**Excerpted passage:**
June 16, 2014 | Craig Camp

Kick in the Butt

Sometimes a pat on the back also gives you a kick in the butt. It never hurts to have some fuel tossed on the the fire of the passion you are pursuing. That is how I feel about Alder Yarrow's article about me and Cornerstone Cellars on Vinography.

I knew going in it would be a challenge to market Napa Valley wines made in a more elegant style. Certainly it would have been easier to just make a massive wine, slathering on oak and alcohol in a style many critics adore, but where is the pleasure in making wines you don't like to drink?

When we started releasing our more restrained style of Napa Valley wines we took our lumps from Laube and Parker, which, proudly puts us in a sort of elite club with some very fine winemakers whose vision we share. However, rejection by the old boys club has been more than countered by the likes of this exciting article in Vinography and excellent reviews in Connoisseurs Guide to California Wines, Stephen Tanzer and a host of wine bloggers. 

It's easy to make wines that get big points from the old guard, you can hire a consulting company that guarantees results point-wise (do they charge by the point?). But is it really easier? Does scamming the system just to get those points really bring you satisfaction? Maybe for some, but not for me. 

What brings me satisfaction is tasting a wine we created and having it excite and thrill, well, me. What brings me even more satisfaction is seeing someone else have that experience too.

**Information given:**
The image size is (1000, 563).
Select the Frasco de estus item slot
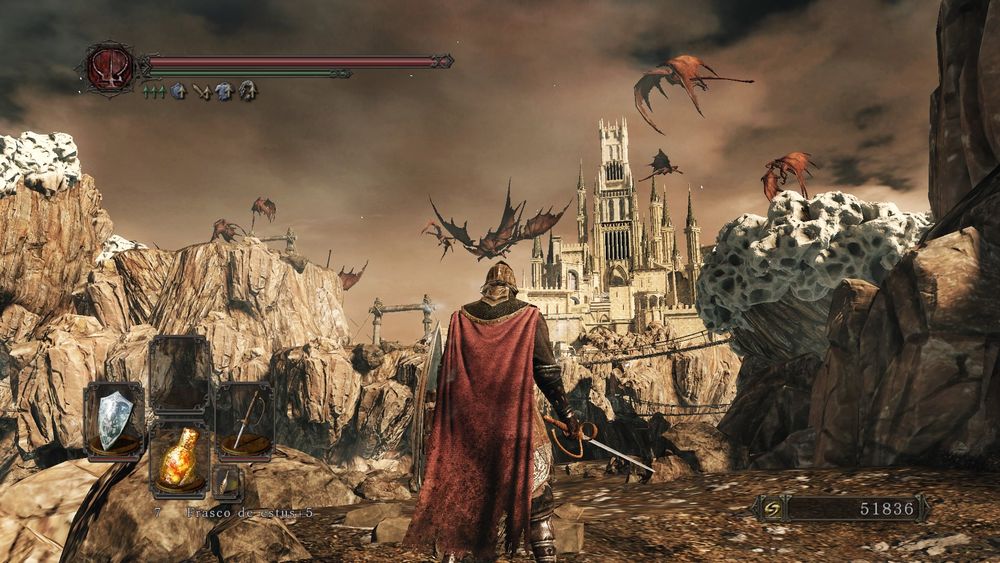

--

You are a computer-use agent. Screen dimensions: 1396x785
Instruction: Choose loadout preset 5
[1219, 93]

...

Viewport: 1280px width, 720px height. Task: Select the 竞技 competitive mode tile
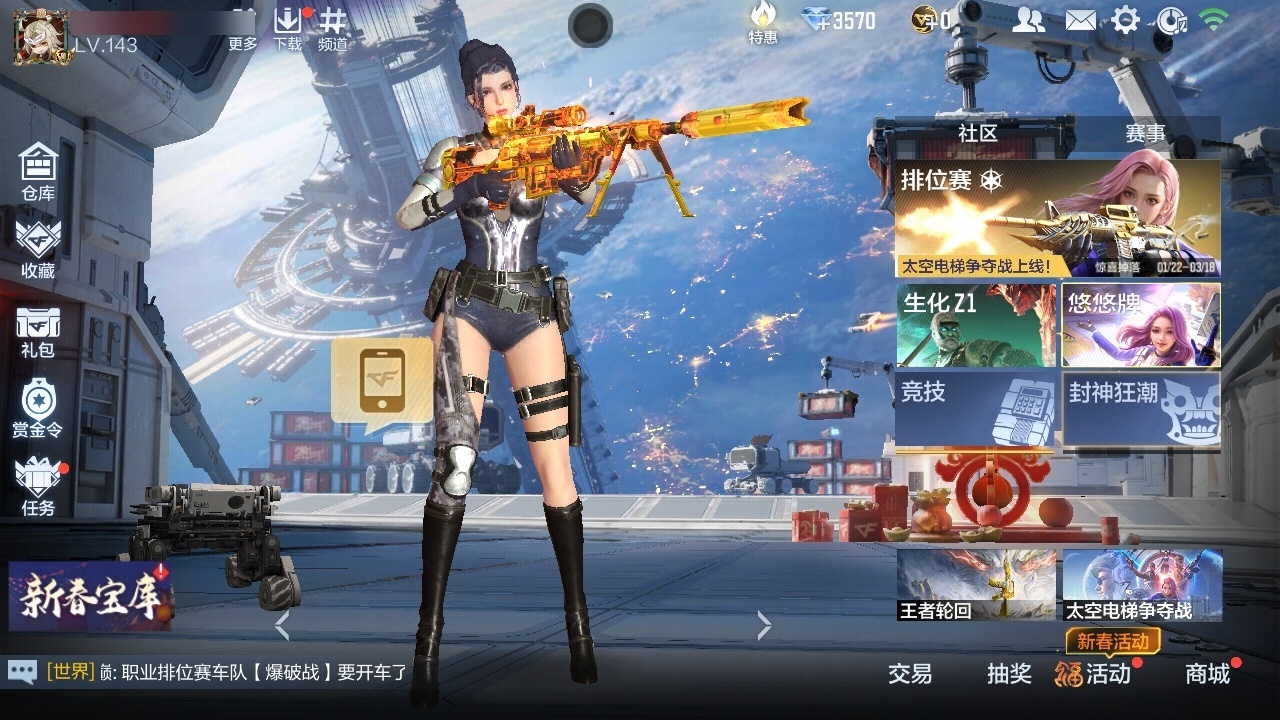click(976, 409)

**Required actions:**
1. In the Cornerstone Cellars post, why did the writer choose not to make a massive wine heavy with oak and alcohol, even though it would have been easier? Answer in one to three sentences.
2. Rewrite the paragraph of the Cornerstone Cellars post that begins "When we started releasing" in a shorter form, keeping its main facts.
3. Carry on the Cornerstone Cellars post from its last sentence.

**Outputs in order:**
1. The writer saw no pleasure in making wines they don't like to drink.

2. Cornerstone's more restrained Napa Valley wines were criticized by Laube and Parker, which proudly puts the winery among very fine winemakers with a shared vision. That rejection has been more than countered by the Vinography article and by excellent reviews in Connoisseurs Guide to California Wines, from Stephen Tanzer, and from many wine bloggers.

3.
It also brings true satisfaction to have someone I respect as much as Alder write such a, for me, moving article on the work we are doing at Cornerstone Cellars. Please take the time to read his article at the link below.

Vinography by Alder Yarrow: Building a foundation the right way, the wines of Cornerstone Cellars 

"Cornerstone continues to evolve, but like the rapidly shortening line of a tether ball accelerating towards the pole, the wines of Cornerstone are beginning to gravitate towards a quality and consistency that is quite admirable, and the equal of any of Napa's stalwart producers. Camp and Keene seem to be laying the foundation for becoming a fixture in the valley. Their Yountville tasting room has already become one of the town's most visited, and thanks to Camp, the winery has quickly become among the most successful industry players in social media and new internet technologies such as geofencing.

It has been a great pleasure watching Cornerstone Cellars coalesce over the past few years, and it will be even more fun watching it shift into high-gear now that it has seemingly settled into a comfortable groove. If you don't know these wines, I highly recommend you find some of the 2010s in particular."

Comments

Jonas Landau's Gravatar
 
Jonas Landau
@ Jun 17, 2014 at 10:16 AM
I admire you for sticking to your principles and not caving to the pressures delivered by taste gatekeepers like Laube and Parker. Even Tanzer, who claims to like balanced wines seems to still give the bigger numbers to the biggest wines. I think you're on the right side of the pendulum swing right now however as consumers are gravitating your way. The problem for me and a source of frustration is that even though Cali cab is among the world's best, the prices are too high for me to partake of any wines that haven't hit the close out bin. Cheers.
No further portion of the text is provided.